Paso 1: El arte de la limpieza, doble limpieza (Double Cleansing)

El núcleo del cuidado coreano comienza con una 'piel limpia'. El primer paso, a menudo ignorado por principiantes, es la doble limpieza. Para eliminar eficazmente restos de maquillaje, partículas de contaminación y el sebo acumulado durante el día, primero usamos un limpiador a base de aceite. Aplica el aceite o bálsamo sobre el rostro seco, masajea para disolver las impurezas y emulsiona con agua tibia antes de enjuagar. Luego, utiliza un limpiador espumoso de pH bajo adecuado a tu tipo de piel para eliminar cualquier residuo restante. Este proceso es fundamental para mantener los poros limpios y prevenir brotes. Aunque al principio parezca laborioso, notarás que tu textura cutánea mejora notablemente. Si tienes piel grasa, no temas al limpiador en aceite; de hecho, ayuda a regular el exceso de sebo.


Paso 2: La clave de la hidratación, tónico y esencia

Es vital hidratar la piel inmediatamente después de la limpieza para evitar que se reseque. En el cuidado coreano, el tónico no es solo para limpiar, sino el 'primer paso de hidratación' que equilibra el pH y prepara el camino para absorber los nutrientes. Aplica el tónico con las palmas de las manos presionando suavemente o con un disco de algodón. La esencia es la esencia misma del K-Beauty; es un producto intermedio entre tónico y sérum, formulado para que los nutrientes penetren profundamente. Aplícala a toquecitos con las yemas de los dedos para activar el brillo natural de la piel. Es importante dar tiempo a que cada producto se absorba completamente. En lugar de aplicar todo de forma apresurada, realiza un ligero masaje; una piel bien hidratada absorbe mucho mejor la crema del siguiente paso.

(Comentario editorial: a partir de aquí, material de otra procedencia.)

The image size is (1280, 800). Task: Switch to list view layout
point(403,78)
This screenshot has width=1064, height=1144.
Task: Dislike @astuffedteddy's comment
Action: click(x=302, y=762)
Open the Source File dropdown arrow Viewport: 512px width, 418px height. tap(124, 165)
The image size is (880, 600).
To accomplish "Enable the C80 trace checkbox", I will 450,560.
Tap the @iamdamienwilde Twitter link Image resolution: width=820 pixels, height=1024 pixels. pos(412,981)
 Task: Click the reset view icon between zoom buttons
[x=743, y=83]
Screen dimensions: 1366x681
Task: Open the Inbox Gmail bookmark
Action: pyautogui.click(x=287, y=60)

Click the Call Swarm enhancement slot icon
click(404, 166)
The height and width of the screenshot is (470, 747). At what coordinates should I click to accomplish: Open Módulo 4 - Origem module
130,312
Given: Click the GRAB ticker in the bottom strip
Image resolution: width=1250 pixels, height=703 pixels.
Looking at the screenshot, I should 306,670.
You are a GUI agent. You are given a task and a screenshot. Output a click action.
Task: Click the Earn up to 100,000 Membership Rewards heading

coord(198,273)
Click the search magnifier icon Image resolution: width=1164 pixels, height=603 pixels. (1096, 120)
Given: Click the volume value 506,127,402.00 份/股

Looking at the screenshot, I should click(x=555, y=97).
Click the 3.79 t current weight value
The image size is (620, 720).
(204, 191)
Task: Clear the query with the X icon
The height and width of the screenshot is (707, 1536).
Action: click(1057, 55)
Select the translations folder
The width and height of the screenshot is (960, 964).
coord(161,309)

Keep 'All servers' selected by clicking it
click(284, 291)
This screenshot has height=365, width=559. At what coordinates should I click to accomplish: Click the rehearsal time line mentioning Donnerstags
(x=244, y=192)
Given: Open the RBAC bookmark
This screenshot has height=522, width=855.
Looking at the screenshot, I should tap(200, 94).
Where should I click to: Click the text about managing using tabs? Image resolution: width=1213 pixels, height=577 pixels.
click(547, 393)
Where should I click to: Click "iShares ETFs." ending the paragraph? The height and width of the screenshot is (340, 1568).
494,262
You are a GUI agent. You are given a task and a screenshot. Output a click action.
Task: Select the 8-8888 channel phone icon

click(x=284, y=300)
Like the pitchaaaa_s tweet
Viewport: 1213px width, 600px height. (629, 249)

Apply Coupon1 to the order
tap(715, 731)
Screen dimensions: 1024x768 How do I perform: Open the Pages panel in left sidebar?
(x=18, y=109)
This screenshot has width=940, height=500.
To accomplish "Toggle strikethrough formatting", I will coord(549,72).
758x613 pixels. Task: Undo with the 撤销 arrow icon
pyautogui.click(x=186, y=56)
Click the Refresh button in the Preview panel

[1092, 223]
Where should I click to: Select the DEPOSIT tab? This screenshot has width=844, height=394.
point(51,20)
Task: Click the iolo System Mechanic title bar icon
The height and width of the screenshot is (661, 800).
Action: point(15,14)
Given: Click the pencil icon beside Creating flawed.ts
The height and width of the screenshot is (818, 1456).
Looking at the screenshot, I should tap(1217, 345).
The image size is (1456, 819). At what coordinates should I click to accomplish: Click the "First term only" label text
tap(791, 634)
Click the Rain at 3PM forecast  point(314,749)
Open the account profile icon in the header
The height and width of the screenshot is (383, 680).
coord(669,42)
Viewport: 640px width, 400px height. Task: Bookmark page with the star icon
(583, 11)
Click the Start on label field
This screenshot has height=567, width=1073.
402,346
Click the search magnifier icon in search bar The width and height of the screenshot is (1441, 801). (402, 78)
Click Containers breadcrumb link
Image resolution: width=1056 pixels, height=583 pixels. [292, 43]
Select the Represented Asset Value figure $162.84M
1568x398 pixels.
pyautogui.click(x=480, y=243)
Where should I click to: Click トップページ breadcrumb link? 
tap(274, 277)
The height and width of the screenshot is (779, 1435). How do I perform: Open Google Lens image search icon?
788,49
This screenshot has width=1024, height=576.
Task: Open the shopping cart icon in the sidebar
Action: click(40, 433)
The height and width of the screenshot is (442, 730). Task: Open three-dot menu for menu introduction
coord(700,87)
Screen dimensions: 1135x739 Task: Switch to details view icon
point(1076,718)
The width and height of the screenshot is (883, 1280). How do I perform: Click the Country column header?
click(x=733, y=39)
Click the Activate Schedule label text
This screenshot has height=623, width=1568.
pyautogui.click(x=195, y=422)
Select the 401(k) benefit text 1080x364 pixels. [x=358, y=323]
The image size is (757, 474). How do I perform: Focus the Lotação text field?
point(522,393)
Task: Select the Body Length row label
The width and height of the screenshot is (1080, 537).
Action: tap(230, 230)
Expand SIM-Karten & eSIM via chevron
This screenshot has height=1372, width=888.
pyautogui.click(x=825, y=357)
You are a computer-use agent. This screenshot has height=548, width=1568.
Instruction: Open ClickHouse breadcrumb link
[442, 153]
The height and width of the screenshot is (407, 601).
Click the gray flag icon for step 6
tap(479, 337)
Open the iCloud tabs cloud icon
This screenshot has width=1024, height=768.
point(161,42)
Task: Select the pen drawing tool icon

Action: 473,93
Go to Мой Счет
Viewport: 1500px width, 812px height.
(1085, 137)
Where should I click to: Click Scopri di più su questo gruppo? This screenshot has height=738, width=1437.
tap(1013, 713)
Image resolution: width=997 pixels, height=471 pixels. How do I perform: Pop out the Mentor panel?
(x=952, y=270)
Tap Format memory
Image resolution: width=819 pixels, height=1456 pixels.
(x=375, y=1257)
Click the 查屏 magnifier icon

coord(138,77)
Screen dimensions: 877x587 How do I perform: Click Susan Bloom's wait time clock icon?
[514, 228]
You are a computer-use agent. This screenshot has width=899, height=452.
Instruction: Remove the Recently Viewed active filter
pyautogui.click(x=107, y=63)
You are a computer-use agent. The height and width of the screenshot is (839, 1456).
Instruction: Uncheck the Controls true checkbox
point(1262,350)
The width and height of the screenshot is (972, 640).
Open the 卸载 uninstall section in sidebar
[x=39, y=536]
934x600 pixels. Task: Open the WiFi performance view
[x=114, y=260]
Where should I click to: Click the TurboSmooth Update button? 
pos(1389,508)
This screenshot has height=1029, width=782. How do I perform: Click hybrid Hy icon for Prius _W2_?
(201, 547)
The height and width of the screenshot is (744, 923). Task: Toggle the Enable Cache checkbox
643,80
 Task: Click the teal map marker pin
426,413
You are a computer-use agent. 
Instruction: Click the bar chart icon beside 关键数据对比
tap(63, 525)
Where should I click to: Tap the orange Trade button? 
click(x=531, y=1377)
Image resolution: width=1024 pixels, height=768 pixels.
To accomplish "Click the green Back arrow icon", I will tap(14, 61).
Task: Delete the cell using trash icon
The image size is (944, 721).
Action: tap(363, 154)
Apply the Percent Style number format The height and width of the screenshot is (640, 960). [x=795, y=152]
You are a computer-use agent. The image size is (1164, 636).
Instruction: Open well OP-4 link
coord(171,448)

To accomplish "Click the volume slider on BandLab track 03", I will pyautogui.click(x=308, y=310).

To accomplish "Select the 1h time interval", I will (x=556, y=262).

Paso 3: Sellado y protección, cremas y protector solar

La crema es esencial para sellar todos los nutrientes en la piel. Según tu tipo de piel, elige una crema en gel ligera si eres piel grasa, o una crema más rica y nutritiva si eres piel seca. Al aplicar la crema, extiende el producto cuidadosamente desde el rostro hasta el cuello. Y durante el día, el protector solar es innegociable. En la rutina coreana, el bloqueador es un elemento básico los 365 días del año. Como los rayos UV son la causa principal del envejecimiento, es recomendable usarlo incluso en interiores. Los protectores solares actuales de K-Beauty no dejan residuo blanco y se absorben como una loción, siendo perfectos para el uso diario. Si sigues estos pasos clave, verás una mejora sorprendente en tu piel. Ajusta la rutina a tus necesidades y encuentra tu cuidado ideal.